Fresh ravioli (your choice of filling)

Extra virgin olive oil

Baby spinach leaves

Shaved Parmesan cheese

Freshly cracked black pepper


METHOD

  1. Bring a pot of water to the boil. Cook the fresh ravioli for 3 minutes

  2. Strain the cooked ravioli, drizzle with a generous amount of extra version olive oil

  3. Stir through baby spinach leaves, shaved parmesan, and freshly cracked pepper.







Alisa's Homemade Kimchi



INGREDIENTS

1 large wombok/napa cabbage

1bunch of spring onions

3 large carrots (julienned or thinly sliced)

1/2 cup of sea salt/cooking salt

1/2 cup of Korean chilli powder*

1 whole bulb of garlic (peeled)

7cm piece of ginger

2 tblsp fish sauce

3 tblsp mirin

2 tblsp white miso

2 tblsp cold water







METHOD

  1. Cut your cabbage into bite-sized pieces. This recipe is for "Mak-Kimchi" (easy kimchi) which is much less work than making kimchi out of the whole cabbage.

  2. Place the cabbage and carrots in a large bowl. Sprinkle with the salt, and massage it through, so everything is coated and starting to wilt. I find it easiest to do this with my hands.

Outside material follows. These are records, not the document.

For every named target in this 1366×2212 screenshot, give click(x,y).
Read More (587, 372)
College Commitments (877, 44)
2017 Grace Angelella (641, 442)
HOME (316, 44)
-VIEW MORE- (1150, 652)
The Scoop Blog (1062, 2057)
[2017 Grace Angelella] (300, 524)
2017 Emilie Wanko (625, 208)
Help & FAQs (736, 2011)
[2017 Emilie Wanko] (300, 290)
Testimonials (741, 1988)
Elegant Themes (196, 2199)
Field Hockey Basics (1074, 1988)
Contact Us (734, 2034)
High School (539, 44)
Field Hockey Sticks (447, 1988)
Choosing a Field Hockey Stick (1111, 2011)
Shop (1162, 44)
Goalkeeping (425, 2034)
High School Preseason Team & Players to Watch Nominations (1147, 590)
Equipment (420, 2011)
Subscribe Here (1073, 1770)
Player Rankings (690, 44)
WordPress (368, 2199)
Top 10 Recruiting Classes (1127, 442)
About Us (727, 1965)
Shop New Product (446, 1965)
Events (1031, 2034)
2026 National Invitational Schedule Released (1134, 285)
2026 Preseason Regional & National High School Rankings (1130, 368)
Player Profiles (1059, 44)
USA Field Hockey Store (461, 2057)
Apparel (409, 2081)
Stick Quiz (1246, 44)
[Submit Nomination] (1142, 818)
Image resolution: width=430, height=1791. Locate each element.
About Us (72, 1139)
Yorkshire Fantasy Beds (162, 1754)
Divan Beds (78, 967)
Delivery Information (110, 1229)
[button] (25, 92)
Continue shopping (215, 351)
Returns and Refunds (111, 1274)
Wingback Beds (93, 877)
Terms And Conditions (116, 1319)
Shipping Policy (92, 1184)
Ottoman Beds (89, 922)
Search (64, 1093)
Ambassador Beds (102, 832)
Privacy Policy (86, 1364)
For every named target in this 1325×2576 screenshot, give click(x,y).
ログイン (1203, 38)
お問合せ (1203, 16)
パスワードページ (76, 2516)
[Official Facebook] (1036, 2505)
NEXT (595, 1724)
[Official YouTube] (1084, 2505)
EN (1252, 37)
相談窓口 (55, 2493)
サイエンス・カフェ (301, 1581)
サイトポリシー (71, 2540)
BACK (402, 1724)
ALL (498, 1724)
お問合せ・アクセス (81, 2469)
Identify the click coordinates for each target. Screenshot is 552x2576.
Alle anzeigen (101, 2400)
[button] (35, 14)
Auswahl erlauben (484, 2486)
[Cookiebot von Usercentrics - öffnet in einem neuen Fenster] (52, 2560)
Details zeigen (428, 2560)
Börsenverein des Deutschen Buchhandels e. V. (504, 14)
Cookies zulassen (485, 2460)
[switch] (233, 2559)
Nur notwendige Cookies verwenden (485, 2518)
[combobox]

  3. Fill the bowl with cold water so that it covers the cabbage and carrot, and let it soak for at least 1.5hrs.

  4. Strain the cabbage and carrot, and return it to the large bowl. It should have shrunk quite a lot from sitting in the brine.

  5. Cut the white stems off the spring onions, and place them in a food processor with the garlic cloves, ginger, miso paste, and chilli powder. Blitz until reasonably smooth. Add in the fish sauce, mirin, and water and blitz again.

  6. Roughly chop the green parts of the spring onion and add them to the carrot and cabbage mix.

  7. Wearing gloves, pour the blended chilli mixture over the carrot/cabbage/spring onions and massage through. Make sure everything is completely covered.

  8. Pack the mixture very tightly into sterilised glass jars. Place the lid on top of the jar, but don't screw it tightly on. Place the jars on a plate or tray that will catch any juices that spill over during the fermenting process. Let it sit at room temperature for up to 72 hours until the mixture is bubbly/fizzy. Some juice will spill out of the loosely fitted jar lid during this process.

  9. Once it has fermented, wipe down the outside of the jars and screw the lids on securely. Keep your kimchi in the fridge for up to 6 months. The longer you leave it, the stronger the flavour will become.